The Cherokee County Board of Commissioners approved awarding the bid to Roswell-based Catamount Constructors Inc. to build a law enforcement training center inside the county during its Tuesday meeting.
The bid was the lowest of three bidders the county received, County Manager Jerry Cooper said. The three bids ranged from $2.8 million to $3.4 million.
Cooper said he will bring back the construction contract to the commission for approval, which he said was contingent upon a reimbursement agreement with the state for construction and design of the facility for $700,000.
The project will be paid for from Special Purpose Local Option Sales Tax funds.
Cooper said the actual project’s budget is roughly $3.4 million, but said construction costs are actually about $2.15 million. He said the county has budgeted roughly $500,000 for furniture, light fixtures and information technology equipment, which he said would still make the project roughly $600,000 under budget.
Cherokee Sheriff’s Office Chief Deputy Vic West said the facility will be about 11,000 square feet and will be mainly classroom space. West said once the construction contract is approved and building begins, the facility could be completed in six to eight months.
“We’re eager to get it started,” he said.
The facility will be adjacent to the county’s Adult Detention Center. The space is now used for outdoor storage facilities for the county’s Roads and Bridges Department and Cherokee Recreation and Parks Agency.
West said the project was originally around 7,500 square feet in scope and would have been well under way, but the state asked the county if it would be interested in partnering on the project.
The state offered to reimburse the county $700,000, and the project’s scope increased.

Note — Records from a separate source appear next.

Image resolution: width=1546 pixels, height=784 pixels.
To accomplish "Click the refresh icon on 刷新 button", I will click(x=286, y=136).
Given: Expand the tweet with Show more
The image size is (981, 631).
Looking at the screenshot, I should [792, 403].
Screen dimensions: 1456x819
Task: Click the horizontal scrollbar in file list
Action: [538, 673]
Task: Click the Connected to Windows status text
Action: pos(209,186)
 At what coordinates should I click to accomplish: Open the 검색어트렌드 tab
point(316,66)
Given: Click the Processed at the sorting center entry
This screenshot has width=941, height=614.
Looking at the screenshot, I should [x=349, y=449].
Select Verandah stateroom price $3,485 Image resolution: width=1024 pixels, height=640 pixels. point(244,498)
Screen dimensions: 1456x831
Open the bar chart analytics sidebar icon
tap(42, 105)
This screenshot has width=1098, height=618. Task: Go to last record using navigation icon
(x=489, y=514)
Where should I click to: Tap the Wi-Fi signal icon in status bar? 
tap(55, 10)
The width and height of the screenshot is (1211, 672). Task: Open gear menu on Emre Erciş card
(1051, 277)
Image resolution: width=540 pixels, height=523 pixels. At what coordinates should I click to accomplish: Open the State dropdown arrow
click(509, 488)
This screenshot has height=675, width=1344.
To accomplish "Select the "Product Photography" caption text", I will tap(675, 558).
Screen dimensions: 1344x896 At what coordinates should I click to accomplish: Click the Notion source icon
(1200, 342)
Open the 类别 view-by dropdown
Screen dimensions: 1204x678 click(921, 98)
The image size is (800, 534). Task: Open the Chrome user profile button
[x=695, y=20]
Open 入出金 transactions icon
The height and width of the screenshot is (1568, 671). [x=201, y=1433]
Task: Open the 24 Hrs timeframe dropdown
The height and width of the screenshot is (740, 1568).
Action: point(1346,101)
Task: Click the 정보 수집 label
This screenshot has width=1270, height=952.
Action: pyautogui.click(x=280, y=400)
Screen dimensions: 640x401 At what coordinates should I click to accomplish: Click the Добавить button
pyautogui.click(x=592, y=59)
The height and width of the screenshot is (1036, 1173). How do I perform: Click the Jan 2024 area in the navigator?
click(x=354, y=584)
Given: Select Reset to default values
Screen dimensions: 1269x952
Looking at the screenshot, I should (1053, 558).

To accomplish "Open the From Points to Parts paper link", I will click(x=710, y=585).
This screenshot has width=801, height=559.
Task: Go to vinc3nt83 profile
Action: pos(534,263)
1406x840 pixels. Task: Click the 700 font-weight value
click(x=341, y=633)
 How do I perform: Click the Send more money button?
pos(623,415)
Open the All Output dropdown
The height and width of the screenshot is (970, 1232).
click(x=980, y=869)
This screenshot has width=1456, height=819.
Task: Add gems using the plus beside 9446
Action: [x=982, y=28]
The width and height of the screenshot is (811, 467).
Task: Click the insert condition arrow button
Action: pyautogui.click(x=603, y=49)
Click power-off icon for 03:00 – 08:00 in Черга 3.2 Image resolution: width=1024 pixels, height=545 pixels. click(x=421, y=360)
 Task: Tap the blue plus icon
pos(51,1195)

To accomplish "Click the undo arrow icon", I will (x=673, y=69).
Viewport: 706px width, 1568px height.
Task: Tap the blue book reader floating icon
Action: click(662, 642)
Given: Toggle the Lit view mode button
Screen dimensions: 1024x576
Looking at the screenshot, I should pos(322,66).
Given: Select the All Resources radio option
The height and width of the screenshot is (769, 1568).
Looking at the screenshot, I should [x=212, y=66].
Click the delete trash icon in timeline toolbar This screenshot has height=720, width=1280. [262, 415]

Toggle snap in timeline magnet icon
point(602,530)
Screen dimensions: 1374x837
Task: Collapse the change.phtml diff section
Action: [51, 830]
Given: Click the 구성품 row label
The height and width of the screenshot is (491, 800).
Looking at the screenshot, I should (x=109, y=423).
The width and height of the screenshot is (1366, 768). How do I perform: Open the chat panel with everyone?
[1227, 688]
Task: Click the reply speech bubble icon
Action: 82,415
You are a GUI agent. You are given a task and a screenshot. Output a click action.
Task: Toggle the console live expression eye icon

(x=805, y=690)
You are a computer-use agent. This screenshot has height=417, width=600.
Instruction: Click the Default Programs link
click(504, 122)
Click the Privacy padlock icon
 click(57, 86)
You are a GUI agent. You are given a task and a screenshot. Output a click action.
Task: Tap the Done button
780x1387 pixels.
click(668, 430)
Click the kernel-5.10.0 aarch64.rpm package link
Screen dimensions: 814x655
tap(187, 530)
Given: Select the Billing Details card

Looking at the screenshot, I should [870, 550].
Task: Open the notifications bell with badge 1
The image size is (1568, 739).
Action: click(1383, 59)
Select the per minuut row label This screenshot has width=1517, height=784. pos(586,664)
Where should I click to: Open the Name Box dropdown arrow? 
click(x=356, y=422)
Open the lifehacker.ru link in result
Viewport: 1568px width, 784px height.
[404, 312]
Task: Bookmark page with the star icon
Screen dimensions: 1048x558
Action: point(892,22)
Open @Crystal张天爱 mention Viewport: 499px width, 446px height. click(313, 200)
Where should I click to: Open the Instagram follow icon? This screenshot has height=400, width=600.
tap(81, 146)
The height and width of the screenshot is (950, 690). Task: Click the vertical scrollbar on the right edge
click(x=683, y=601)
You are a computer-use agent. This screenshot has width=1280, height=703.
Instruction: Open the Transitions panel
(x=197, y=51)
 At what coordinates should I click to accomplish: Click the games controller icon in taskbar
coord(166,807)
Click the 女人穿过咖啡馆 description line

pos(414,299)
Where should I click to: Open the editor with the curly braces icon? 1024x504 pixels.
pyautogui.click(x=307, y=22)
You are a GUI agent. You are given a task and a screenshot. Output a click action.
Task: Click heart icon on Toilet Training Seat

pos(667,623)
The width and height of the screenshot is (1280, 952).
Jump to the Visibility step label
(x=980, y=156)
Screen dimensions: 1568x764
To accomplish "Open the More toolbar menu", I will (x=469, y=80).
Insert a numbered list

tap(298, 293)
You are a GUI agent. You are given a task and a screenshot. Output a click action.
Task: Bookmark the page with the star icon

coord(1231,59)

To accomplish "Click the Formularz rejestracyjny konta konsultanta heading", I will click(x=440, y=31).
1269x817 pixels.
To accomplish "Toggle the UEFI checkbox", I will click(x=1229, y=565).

The state, he said, is eyeing the possibility of relocating its Georgia Public Safety Training Center’s Regional Police Academy in Dalton to Cherokee County because it would better serve the participating agencies by locating to Canton.
Along with the classrooms, West said the facility would include offices for the state and county’s training staff, a room containing padded floors and walls where officers can conduct defensive tactic training, a live fire shoot house behind the main facility and a 100-yard rifle shooting range.
He said the facility, approved by voters in 2004 as part of the SPLOST program, has been a long time coming and “it’s finally becoming a reality.”
County Commissioner Karen Bosch agreed, but she said the facility would be a regional draw because those in training would stay in county hotels and eat at county restaurants.
Cherokee County Sheriff Roger Garrison said he was “excited about the partnership.”
“I’m very excited about the possibilities it would mean for law enforcement for Cherokee County and the surrounding area,” he said. “It would be a tremendous cost savings to the sheriff’s office and the police departments here.”
He said having the training center would save local departments from having to send officers to training centers in Forsyth and Austell.
The county also approved a memorandum of agreement between itself, Georgia Northeastern Railroad and Pilgrim’s to make improvements at the railroad crossing on Univeter Road.
The county would upgrade the crossing to concrete panels.
All three entities will each pay $19,830 for the repairs, which are slated to be completed in July. However, Univeter Road would be closed to through traffic for five days next month.
The county also plans to resurface Univeter Road between the bridge over Interstate 575 and the railroad crossing, which includes a smooth tie-in to the new panels during the road closure.
During its work session, the county board of commissioners:
* Heard a presentation of the Etowah Community Land Development Standards;
* Announced an award presented by Safe Kids of Georgia to the Cherokee County Fire and Emergency Services, selecting it as Lead Agency of the Year at its Safe Kids Georgia Gala in May;
* Heard a presentation of the April 2012 financials; and
* Met in closed session to discuss personnel, litigation and real estate, but took no action upon returning.
During its meeting, the board:
* Heard from resident Carolyn Cosby, who criticized the board for its creation of the Resource Recovery Development Authority, which backed bonds up to $18 million to help Ball Ground Recycling bankruptcy relocate;
* Heard from resident Bill Bosch, husband of County Commissioner Karen Bosch, who thanked the board for its service to the public and for opening themselves for “public attack”;
* Heard from resident Tom Ware, who said the board has conducted itself with “honesty” and encouraged the county to try and find a solution to the Ball Ground Recycling bankruptcy;
* Approved re-appointing Janice Kane to the Sequoyah Regional Library Board;
* Approved reappointing Daniel Clifford to the Cherokee County Board of Tax Assessors;
* Tabled consideration of making appointments to the Cherokee County Airport Authority and the Cherokee County Board of Ethics; and
* Tabled a request to rezone 3.28 acres at 9111 Bells Ferry Road from agricultural to office-institutional for professional offices until June 19.